Zadanie do wykonania.
Zbierz z poniższego wykazu wszystkie wiersze, w których występuje słowo „Open”, i przepisz każdy z nich w całości.

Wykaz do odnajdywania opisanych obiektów
============================================================

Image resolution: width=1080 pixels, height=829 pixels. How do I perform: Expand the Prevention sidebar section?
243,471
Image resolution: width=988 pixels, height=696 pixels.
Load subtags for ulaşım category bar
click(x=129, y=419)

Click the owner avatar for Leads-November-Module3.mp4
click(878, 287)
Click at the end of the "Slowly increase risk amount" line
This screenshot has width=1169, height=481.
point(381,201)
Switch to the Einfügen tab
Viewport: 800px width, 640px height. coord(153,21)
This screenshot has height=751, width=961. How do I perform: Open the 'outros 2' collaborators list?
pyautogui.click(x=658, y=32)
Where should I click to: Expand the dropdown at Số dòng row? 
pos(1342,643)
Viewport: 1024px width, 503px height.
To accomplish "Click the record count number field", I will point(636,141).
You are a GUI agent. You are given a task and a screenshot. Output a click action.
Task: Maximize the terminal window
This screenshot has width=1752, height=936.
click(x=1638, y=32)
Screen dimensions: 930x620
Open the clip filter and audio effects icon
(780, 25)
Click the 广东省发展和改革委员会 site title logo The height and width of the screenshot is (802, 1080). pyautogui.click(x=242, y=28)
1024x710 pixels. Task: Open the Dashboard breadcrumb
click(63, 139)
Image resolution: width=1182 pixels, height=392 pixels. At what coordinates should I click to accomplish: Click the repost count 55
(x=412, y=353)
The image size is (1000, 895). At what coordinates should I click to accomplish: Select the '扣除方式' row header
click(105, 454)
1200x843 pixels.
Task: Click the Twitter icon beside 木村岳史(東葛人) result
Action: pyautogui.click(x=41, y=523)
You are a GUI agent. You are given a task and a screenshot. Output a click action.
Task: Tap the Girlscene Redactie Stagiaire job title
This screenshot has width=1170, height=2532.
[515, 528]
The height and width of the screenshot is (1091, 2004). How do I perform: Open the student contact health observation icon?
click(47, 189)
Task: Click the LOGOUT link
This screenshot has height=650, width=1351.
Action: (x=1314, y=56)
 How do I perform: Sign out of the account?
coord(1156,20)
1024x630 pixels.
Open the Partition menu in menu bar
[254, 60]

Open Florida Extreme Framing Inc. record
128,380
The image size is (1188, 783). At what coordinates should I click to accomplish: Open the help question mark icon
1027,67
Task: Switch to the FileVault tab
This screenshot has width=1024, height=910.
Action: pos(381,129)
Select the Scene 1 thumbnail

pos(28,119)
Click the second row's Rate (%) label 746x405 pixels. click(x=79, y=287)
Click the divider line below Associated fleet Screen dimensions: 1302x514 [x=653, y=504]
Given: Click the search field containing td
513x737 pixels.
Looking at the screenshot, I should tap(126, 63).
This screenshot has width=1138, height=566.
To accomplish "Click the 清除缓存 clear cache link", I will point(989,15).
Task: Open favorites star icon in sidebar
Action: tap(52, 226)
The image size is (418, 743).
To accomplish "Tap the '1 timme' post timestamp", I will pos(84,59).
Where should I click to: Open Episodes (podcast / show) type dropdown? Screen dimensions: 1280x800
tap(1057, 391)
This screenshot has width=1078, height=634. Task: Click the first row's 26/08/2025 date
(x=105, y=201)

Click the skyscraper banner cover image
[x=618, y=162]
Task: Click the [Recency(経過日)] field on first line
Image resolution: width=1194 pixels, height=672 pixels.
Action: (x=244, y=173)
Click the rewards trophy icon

============================================================

Oczekiwana odpowiedź.
This screenshot has height=751, width=961. How do I perform: Open the 'outros 2' collaborators list?
Open the clip filter and audio effects icon
1024x710 pixels. Task: Open the Dashboard breadcrumb
The height and width of the screenshot is (1091, 2004). How do I perform: Open the student contact health observation icon?
Open the Partition menu in menu bar
Open Florida Extreme Framing Inc. record
The image size is (1188, 783). At what coordinates should I click to accomplish: Open the help question mark icon
Task: Open favorites star icon in sidebar
Where should I click to: Open Episodes (podcast / show) type dropdown? Screen dimensions: 1280x800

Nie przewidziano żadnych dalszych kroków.